The letter — signed by the chairmen and ranking members of the House and Senate Veterans’ Affairs committees, as well as Iraq War veteran Sen. Joni Ernst, R-Iowa — came just a few hours after a new Government Accountability Office report lamenting shortfalls in VA training, reporting and oversight of sexual harassment events.
VA leaders labeled the claim unsubstantiated, but Inspector General officials called that a wrong characterization of the case.
“Absent additional action, some VA employees may continue to distrust VA’s handling of sexual harassment allegations,” the report stated. “Further, VA’s core values, which include integrity, advocacy, and respect, along with its ability to deliver the highest quality services to the nation’s veterans, may be compromised.”
According to federal survey data from 2014 to 2016 — the latest year the survey was conducted — 26 percent of women who worked at VA reported some form of sexual harassment, and 14 percent of male employees said they were subject to similar unwelcome workplace behavior.
Government-wide, the number of women reporting workplace sexual harassment was 21 percent. Among men, it was 9 percent.
In response to the report, VA press secretary Christina Noel said that much of the report is based on years-old information and “since then, VA has championed several efforts aimed at preventing harassment in all forms while improving employee experiences, retention and morale.”
VA officials told GAO that many of their recommendations have already been fully or completely implemented in recent years, and that they are focused on finding ways to end problems of harassment among employees.
But lawmakers pointed to several overdue changes that need to be made to strengthen department policies.
For example, VA does not currently require reporting of all sexual harassment complaints, which critics say could lead to under-reporting of cases and inefficient response to the problem.
The GAO also noted a potential problems with how the VA’s Equal Employment Opportunity office is structured, saying it should not oversee both harassment complaints and other personnel functions. VA officials have rejected calls for that change.
A pair of women senators want explanations for how VA officials are confronting the problem.
And lawmakers for months have complained about “incomplete and outdated policies” regarding sexual harassment training and awareness programs, saying they have lead to cultural problems within the agency.
VA leaders said they expect to have a new reporting and training system in place to deal with those concerns by fall 2021.
But that’s not fast enough for the congressional critics.

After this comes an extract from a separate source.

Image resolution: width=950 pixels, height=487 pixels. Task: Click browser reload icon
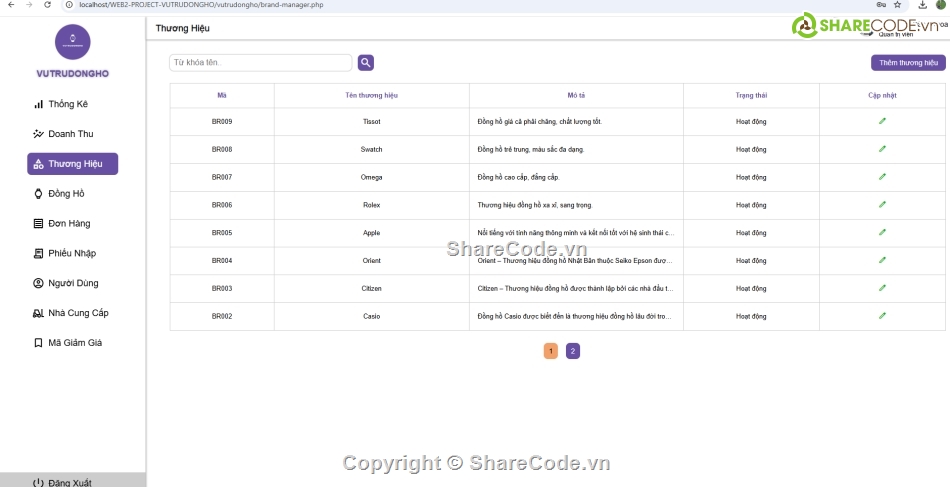pyautogui.click(x=48, y=5)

They asked for a briefing on potential changes within 60 days to ensure the issue is being taken seriously, and to detail which of the numerous GAO recommendations are still not completed.
VA leaders have sparred with House Veterans’ Affairs leaders in recent months over the issue of sexual assault and harassment policies, after a committee staffer alleged she was assaulted at a Washington, D.C., VA medical center last fall.
Inspector General investigators could not prove or disprove that claim, but opened a second inquiry into whether top VA officials worked to discredit her amid an investigation into those allegations.